Acute respiratory distress syndrome (ARDS) is a clinical presentation of acute lung injury (ALI) with often fatal lung complication. Adenosine, a nucleoside generated following cellular stress provides protective effects in acute injury. The levels of extracellular adenosine can be depleted by equilibrative nucleoside transporters (ENTs). ENT inhibition by pharmaceutical agent dipyridamole promotes extracellular adenosine accumulation and is protective in ARDS. However, the therapeutic potential of dipyridamole in acute lung injury has not yet been evaluated. Adenosine acts on three adenosine receptors, the adenosine A1 (Adora1), A2a (Adora2a), the A2b (Adora2b) or the adenosine A3 (Adora 3) receptor. Accumulation of adenosine is usually required to stimulate the low-affinity Adora2b receptor. In order to investigate the effect of adenosine accumulation and the contribution of epithelial-specific ENT2 or adora2b expression in experimental ALI, dipyridamole, and epithelial specific ENT2 or Adora2b deficient mice were utilized. MLE12 cells were used to probe downstream Adora2b signaling. Adenosine receptors, transporters, and targets were determined in ARDS lungs. ENT2 is mainly expressed in alveolar epithelial cells and is negatively regulated by hypoxia following tissue injury. Enhancing adenosine levels with ENT1/ENT2 inhibitor dipyridamole at a time when bleomycin-induced ALI was present, reduced further injury. Mice pretreated with the ADORA2B agonist BAY 60-6583 were protected from bleomycin-induced ALI by reducing vascular leakage (558.6 ± 50.4 vs. 379.9 ± 70.4, < 0.05), total bronchoalveolar lavage fluid cell numbers (17.9 ± 1.8 to 13.4 ± 1.4 e4, < 0.05), and neutrophil infiltration (6.42 ± 0.25 vs. 3.94 ± 0.29, < 0.05). While mice lacking in AECs were no longer protected by dipyridamole.

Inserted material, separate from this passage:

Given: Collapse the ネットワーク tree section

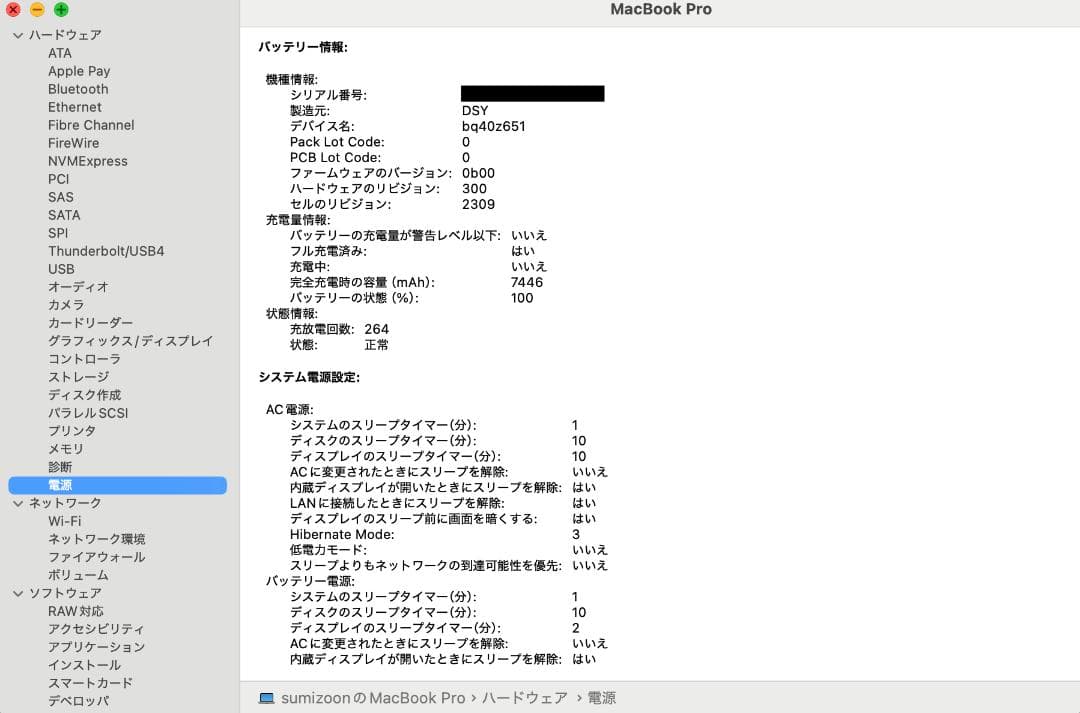Looking at the screenshot, I should coord(17,503).
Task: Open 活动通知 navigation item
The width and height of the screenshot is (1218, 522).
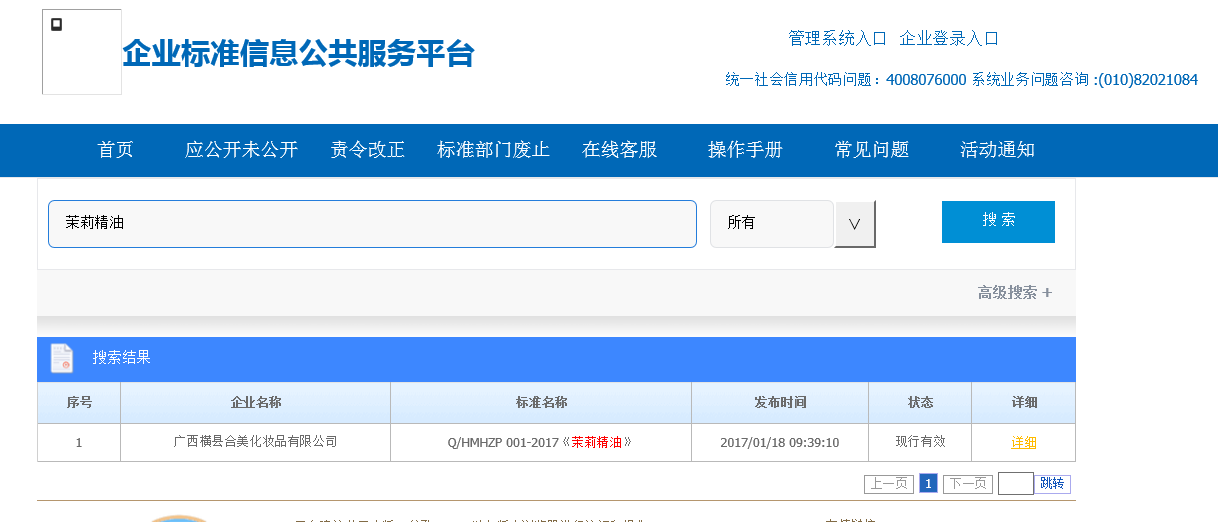Action: (997, 150)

We also identified occludin and focal adhesion kinase as downstream targets of ADORA2B, thus providing a novel mechanism for adenosine-mediated barrier protection. Similarly, we also observed similar enhanced ADORA2B (3.33 ± 0.67 to 16.12 ± 5.89, < 0.05) and decreased occludin (81.2 ± 0.3 to 13.3 ± 0.4, < 0.05) levels in human Acute respiratory distress syndrome lungs. We have highlighted a role of dipyridamole and adenosine signaling in preventing or treating ALI and identified Ent2 and Adora2b as key mediators in important for the resolution of ALI.
急性呼吸窘迫综合征(ARDS)是急性肺损伤(ALI)的一种临床表现,常伴有致命的肺部并发症。腺苷是细胞应激后产生的一种核苷,在急性损伤中具有保护作用。细胞外腺苷水平可被平衡核苷转运体(ENTs)消耗。药物双嘧达莫对ENT的抑制作用可促进细胞外腺苷的积累,对ARDS具有保护作用。然而,双嘧达莫在急性肺损伤中的治疗潜力尚未得到评估。腺苷作用于三种腺苷受体,即腺苷A1(Adora1)、A2a(Adora2a)、A2b(Adora2b)或腺苷A3(Adora 3)受体。通常需要腺苷的积累来刺激低亲和力的Adora2b受体。为了研究腺苷积累的作用以及上皮特异性ENT2或adora2b表达在实验性ALI中的作用,使用了双嘧达莫以及上皮特异性ENT2或Adora2b缺陷小鼠。MLE12细胞用于探究Adora2b信号的下游情况。在ARDS肺中测定腺苷受体、转运体和靶点。ENT2主要表达于肺泡上皮细胞,在组织损伤后受缺氧负调控。在博来霉素诱导的ALI出现时,用ENT1/ENT2抑制剂双嘧达莫提高腺苷水平可减轻进一步损伤。用ADORA2B激动剂BAY 60-6583预处理的小鼠可免受博来霉素诱导的ALI影响,表现为血管渗漏减少(558.6±50.4对379.9±70.4,<0.05)、支气管肺泡灌洗液细胞总数减少(17.9±1.8至13.4±1.4×10⁴,<0.05)以及中性粒细胞浸润减少(6.42±0.25对3.94±0.29,<0.05)。而缺乏肺泡上皮细胞的小鼠不再受到双嘧达莫的保护。我们还确定了闭合蛋白和粘着斑激酶是ADORA2B的下游靶点,从而为腺苷介导的屏障保护提供了一种新机制。同样,我们在人类急性呼吸窘迫综合征肺中也观察到类似的ADORA2B增强(3.33±0.67至16.12±5.89,<0.05)和闭合蛋白水平降低(81.2±0.3至13.3±0.4,<0.05)。我们强调了双嘧达莫和腺苷信号在预防或治疗ALI中的作用,并确定Ent2和Adora2b是ALI消退的关键介质。